The Nonfarm Payroll data helped the US dollar strengthen against some major currencies, particularly the Japanese yen and the euro.

The US dollar index (DXY) rose to a daily high of 101.77 after the release of the Nonfarm Payrolls data on the evening of May 5. However, market participants are also wary of regional US banking sector developments, which shows signs of instability.

dxyDXY Daily chart via TradingView

The Nonfarm Payroll data for the US increased by 253k in April 2023, significantly exceeding the consensus estimate of 180k. The US unemployment rate also decreased from 3.5% to 3.4% during the same period. Average hourly earnings also grew by 0.5% (month-over-month), faster than the 0.3% growth in the previous period.

The US employment data released tonight was uniformly positive, providing a positive catalyst to offset the dovish bias in yesterday's FOMC statement. As a result, the US dollar strengthened against some major currencies.

"Strong hiring and low unemployment lifting the dollar and easing concerns of a recession and prospects of rate cuts later this year," said Joe Manimbo, senior FX analyst at Convera.

The USD/JPY exchange rate jumped around 0.6% to above 135.00, while the EUR/USD continued to weaken to the range of 1.0960s, falling for the second time after being hit by the European Central Bank's interest rate decision yesterday. However, buying the US dollar did not occur widely as the market was also wary of signs of turmoil in US banks.

Yesterday, the stocks of several regional US banks tumbled. The shares of PacWest Bank, based in Beverly Hills, fell more than 50%. The shares of First Horizon from Memphis also plunged after they canceled their merger plan with TD Bank (Canada) due to high licensing uncertainty. The shares of Western Alliance from Arizona also fell 38% after the Financial Times reported that they wanted to sell part or all of their business.
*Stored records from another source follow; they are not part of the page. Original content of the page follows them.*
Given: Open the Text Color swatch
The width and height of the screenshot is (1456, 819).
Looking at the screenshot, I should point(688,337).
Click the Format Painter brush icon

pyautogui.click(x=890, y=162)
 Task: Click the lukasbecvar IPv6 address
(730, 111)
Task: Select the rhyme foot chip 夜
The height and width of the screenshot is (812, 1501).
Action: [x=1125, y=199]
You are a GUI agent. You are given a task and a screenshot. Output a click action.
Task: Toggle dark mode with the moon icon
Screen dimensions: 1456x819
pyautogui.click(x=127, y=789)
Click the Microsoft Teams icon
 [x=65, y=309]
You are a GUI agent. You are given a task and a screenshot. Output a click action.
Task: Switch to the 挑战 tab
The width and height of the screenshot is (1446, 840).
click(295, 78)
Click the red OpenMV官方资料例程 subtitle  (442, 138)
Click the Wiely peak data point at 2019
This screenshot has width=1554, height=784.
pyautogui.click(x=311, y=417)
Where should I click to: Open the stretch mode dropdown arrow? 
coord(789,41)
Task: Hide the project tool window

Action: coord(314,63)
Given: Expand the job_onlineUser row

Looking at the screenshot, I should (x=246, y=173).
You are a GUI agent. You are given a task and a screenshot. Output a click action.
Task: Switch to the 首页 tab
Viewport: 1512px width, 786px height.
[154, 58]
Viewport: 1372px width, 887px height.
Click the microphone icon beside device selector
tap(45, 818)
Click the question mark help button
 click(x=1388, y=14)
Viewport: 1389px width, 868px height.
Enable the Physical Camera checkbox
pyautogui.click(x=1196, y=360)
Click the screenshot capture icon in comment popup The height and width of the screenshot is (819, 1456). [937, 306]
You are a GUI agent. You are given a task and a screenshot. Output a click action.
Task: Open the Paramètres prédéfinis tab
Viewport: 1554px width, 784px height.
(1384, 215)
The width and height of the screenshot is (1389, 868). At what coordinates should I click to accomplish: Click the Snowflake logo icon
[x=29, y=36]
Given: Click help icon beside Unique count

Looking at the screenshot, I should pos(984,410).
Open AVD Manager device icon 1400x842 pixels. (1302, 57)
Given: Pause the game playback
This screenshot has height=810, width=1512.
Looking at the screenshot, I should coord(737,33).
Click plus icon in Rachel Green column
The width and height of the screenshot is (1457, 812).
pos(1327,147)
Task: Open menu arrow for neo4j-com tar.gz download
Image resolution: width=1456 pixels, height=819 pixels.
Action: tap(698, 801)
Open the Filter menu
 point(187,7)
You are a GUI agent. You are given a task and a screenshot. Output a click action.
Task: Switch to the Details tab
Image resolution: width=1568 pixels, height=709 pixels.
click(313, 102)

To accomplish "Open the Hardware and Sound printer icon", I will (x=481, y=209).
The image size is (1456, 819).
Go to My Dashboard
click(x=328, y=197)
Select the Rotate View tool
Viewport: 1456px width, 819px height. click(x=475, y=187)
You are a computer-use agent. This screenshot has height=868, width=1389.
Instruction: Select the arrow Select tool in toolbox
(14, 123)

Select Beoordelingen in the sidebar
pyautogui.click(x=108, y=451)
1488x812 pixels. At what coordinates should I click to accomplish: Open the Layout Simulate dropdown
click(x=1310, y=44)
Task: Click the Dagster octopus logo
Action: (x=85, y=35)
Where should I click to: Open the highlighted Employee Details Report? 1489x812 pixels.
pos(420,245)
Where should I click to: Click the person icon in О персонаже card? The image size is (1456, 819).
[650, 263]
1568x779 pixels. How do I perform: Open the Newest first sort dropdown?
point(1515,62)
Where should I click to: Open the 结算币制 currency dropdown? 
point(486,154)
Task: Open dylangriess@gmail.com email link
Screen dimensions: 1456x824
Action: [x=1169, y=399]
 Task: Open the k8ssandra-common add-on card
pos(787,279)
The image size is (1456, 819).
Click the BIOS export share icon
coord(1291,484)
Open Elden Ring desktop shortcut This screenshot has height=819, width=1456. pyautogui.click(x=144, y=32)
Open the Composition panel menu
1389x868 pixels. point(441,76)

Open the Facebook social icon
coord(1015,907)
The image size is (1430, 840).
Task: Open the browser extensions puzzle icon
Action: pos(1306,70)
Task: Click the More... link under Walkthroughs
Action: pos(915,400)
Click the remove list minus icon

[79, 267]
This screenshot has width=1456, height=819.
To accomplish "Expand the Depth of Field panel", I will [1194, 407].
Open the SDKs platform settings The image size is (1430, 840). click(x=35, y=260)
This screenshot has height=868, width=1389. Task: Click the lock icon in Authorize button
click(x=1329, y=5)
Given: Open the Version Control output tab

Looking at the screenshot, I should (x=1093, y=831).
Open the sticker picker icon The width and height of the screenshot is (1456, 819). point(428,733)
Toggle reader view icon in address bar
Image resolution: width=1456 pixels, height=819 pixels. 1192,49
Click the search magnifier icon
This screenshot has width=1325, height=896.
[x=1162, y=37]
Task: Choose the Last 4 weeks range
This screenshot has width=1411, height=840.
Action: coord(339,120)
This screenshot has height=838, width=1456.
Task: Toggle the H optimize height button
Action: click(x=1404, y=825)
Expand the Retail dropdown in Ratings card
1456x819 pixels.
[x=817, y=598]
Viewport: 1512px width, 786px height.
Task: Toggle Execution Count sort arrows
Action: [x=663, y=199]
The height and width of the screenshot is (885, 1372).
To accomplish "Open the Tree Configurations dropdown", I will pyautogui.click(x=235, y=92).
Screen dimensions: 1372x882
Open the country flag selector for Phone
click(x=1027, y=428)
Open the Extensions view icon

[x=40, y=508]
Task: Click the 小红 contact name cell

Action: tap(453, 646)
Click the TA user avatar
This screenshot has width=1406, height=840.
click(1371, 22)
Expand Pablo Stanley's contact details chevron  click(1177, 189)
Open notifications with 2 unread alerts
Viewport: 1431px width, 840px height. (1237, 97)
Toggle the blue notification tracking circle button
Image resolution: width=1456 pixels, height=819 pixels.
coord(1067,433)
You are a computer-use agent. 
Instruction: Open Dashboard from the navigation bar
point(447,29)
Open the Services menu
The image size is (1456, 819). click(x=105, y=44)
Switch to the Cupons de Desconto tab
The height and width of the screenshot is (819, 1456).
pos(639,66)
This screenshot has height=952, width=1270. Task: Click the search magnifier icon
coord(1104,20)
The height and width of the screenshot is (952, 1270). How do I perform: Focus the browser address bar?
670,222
"The Fed and the ECB might go on merrily hiking rates, but the renewed crisis in US regional banks is the main reason for the firmly risk-off tone to today's session," said IG chief market analyst Chris Beauchamp earlier. "Other US banks are coming under heavy pressure, threatening once again to upend the stability of the US financial system less than a day after Jerome Powell pronounced it healthy."